Molecule boosts numbers of stem cells in umbilical cord blood

Advance means more transplant options could open up for cancer patients

stem cells

READY FOR ACTION  The molecule UM171 can increase the number of stem cells from stored umbilical cord blood, a new study shows. Stem cells extracted from cord blood and not treated with UM171 (left) appeared less robust than similar cells treated with UM171. 

Institute for Research in Immunology and Cancer

A newly created molecule multiplies stem cells in umbilical cord blood, researchers report in the September 19 Science. The finding brings the promise of more widespread use of cord blood in the treatment of blood cancers.

Currently only 5 percent of stored cord blood samples have enough stem cells for transplants. The new molecule has the potential to make up to 50 percent of cord blood units available for transplants, says study coauthor Guy Sauvageau, a hematologist and stem cell researcher at the Institute for Research in Immunology and Cancer in Montreal.

Stem cell transplants are used to treat blood diseases like leukemia and lymphoma, in which patients’ own blood-producing marrow has been obliterated by radiation or chemotherapy. Donated umbilical cord blood provides stem cells that can give rise to healthy, mature blood cells. Cord blood transplants often can be used in patients who cannot find an identical match for a bone marrow transplant. But the number of stem cells in cord blood tends to be low, so patients regenerate new blood slowly after a transplant, putting them at higher risk for infections.

“We think patients will benefit because they’ll recuperate faster and get better-matched transplants,” says Sauvageau.

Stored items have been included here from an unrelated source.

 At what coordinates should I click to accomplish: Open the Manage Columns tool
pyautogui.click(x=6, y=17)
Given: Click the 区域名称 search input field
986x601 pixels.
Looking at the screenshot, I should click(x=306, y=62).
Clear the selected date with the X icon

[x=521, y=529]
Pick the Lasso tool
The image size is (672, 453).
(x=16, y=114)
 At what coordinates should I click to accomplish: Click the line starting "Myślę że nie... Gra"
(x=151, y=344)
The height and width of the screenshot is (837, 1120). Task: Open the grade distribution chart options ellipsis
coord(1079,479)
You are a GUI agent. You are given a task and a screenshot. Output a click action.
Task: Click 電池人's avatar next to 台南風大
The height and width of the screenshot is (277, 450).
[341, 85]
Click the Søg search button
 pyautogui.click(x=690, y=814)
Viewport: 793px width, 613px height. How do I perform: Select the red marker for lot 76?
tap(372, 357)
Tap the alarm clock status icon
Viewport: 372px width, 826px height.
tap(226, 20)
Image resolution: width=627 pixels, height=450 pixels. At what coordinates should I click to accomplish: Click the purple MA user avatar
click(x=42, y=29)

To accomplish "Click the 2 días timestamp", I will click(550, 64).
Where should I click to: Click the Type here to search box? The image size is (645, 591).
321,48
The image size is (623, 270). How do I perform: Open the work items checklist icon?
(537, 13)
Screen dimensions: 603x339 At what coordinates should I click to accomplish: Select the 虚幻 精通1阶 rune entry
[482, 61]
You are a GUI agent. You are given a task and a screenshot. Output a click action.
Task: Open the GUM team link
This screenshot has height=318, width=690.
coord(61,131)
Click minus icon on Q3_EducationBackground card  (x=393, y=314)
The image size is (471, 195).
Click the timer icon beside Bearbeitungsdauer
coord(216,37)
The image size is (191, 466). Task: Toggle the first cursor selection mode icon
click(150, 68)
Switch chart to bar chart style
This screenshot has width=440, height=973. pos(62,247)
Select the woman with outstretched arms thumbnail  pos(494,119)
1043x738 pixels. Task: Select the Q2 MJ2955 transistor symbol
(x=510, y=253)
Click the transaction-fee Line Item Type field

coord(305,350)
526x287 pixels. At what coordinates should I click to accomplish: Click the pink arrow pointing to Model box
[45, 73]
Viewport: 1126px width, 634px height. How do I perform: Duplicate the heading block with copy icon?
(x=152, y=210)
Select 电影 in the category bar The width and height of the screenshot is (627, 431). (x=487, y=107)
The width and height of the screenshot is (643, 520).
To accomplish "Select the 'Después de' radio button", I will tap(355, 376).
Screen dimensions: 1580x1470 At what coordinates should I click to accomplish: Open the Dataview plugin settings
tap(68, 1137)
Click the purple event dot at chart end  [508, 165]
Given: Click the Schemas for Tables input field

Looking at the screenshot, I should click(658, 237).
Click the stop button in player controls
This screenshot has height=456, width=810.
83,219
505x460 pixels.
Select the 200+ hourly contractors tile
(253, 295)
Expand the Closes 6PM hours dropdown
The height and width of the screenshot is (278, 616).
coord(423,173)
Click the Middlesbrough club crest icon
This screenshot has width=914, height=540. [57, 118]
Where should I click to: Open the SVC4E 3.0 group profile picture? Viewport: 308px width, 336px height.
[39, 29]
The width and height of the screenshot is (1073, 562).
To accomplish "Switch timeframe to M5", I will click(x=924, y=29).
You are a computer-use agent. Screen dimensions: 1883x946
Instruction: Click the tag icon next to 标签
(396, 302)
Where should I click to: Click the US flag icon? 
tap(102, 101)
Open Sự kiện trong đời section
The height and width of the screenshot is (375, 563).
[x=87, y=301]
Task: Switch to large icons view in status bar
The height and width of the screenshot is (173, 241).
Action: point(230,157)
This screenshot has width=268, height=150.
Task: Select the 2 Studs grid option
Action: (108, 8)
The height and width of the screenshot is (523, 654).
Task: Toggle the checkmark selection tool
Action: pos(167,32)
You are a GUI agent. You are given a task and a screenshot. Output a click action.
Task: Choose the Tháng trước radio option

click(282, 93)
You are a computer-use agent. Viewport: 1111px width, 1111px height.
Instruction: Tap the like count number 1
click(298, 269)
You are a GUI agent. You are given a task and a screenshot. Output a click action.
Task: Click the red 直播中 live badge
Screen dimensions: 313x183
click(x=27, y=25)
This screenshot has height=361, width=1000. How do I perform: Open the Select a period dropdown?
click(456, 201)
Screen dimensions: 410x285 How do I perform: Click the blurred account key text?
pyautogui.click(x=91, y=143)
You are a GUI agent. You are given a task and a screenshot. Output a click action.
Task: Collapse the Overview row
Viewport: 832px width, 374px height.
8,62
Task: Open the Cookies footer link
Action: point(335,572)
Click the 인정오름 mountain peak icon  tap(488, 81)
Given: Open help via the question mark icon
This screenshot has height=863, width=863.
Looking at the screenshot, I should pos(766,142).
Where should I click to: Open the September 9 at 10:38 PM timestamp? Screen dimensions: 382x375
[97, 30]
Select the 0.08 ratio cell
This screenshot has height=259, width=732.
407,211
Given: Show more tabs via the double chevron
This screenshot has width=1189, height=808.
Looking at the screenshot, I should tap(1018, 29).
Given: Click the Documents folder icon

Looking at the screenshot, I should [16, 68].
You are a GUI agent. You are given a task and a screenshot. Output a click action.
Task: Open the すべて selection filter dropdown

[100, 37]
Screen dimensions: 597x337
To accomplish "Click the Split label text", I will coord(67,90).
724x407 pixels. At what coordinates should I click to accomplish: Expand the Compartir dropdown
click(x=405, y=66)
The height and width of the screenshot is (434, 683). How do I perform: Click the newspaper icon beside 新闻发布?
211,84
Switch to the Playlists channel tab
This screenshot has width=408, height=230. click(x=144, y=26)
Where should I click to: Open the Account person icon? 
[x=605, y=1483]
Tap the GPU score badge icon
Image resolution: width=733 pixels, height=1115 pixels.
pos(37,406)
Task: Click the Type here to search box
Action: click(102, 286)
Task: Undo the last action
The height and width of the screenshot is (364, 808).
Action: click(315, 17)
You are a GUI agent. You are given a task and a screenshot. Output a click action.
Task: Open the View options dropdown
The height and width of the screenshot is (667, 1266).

Sauvageau and his colleagues combed through more than 5,000 lab-made molecules to see if any could increase stem cell counts in human cord blood. One small synthetic molecule stood out.

After Sauvageau and his team identified the molecule, they chemically modified it to make it more potent. They then treated cells from cord blood with the molecule, called UM171, which boosted the stem cell count to 13 times its original number, and transplanted the cells into mice. After six months, mice treated with UM171 were producing more human blood cells than mice that received untreated blood cells.

The researchers’ next goal is to figure out how UM171 works. They plan to start clinical trials with UM171 cord blood transplants in December.